The most successful HS drafted player for the Nats? Only three have even played a game for the Nats: Cole, Giolito and Kieboom. Read that sentence again; in a decade of drafting, just three prep-players have ever suited up for this team. I guess you’d have to say Cole has the most impact for the Nationals themselves at this point, with high hopes for Kieboom going forward.


Rizzo was named the GM in August of 2009, so technically the 2009 and prior drafts were not on his resume (yes he was involved in the 2009 draft, but it was still Jim Bowden‘s show) You can see the effect that Rizzo had on draft strategy, because prior to 2010, the team was much more apt to draft prep players. We’ll run through them below.

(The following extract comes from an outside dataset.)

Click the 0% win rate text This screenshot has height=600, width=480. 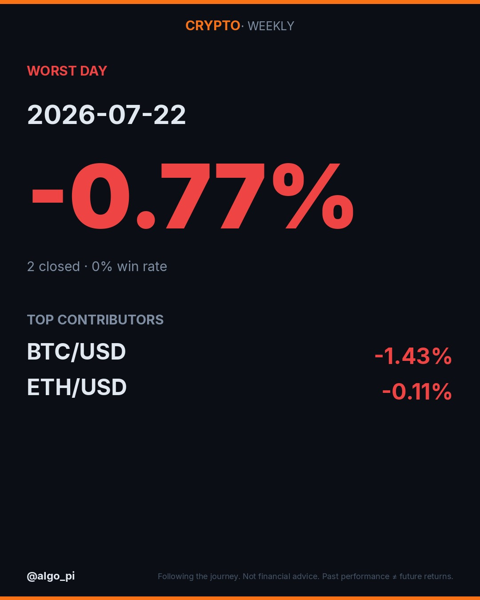point(129,266)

  • 2009: Michael Taylor, SS from Florida. Quickly converted to OF, where he was a fantastic defender who hung around for years as 4th OF for the team. Finally non-tendered this past off-season, and he’s heading to Kansas City for the 2021 season. Some were sorry to see him go; if his arb salary hadn’t inflated so much, maybe he’d still be here.
  • 2009: Roberto Perez SS from Puerto Rico. Played three minor league seasons and (in my opinion) got a quick release after a stint in 2011 at Short-A.
  • 2008: Destin Hood, OF from Alabama. The 2nd round pick played out the string in our org, then bounced around for four more years as a MLFA. In his “make or break” year as a 23yr old in AA he slashed .224/.278/.327 and his fate was sealed. Eventually got some MLB time with Miami.
  • 2008: Graham Hicks, LHP from Florida; never got out of low-A, flipped in the Gorzelanny deal, out of baseball by age 22.
  • 2008: Adrien Neito, C from Florida. Had a great-looking season in High-A as a 23rd old, then the team left him unprotected in Rule-5 and he got plucked by the White Sox. I went back and looked at my analysis of the 2013 rule-5 draft and discovered that the team was sitting at 39/40 and really didn’t have the room to protect someone like Nieto, who was considered a long-shot to get taken despite going to the AFL that year. Nonetheless, after spending all of 2014 on the 25-man roster, he was went back down and never re-appeared. He has bounced around as a MLFA ever since and is still active today.
  • 2008: J.P. Ramirez, OF from Texas. Ramirez played out his 6-years with the Nats, then jumped to indy and eventually Mexican league ball.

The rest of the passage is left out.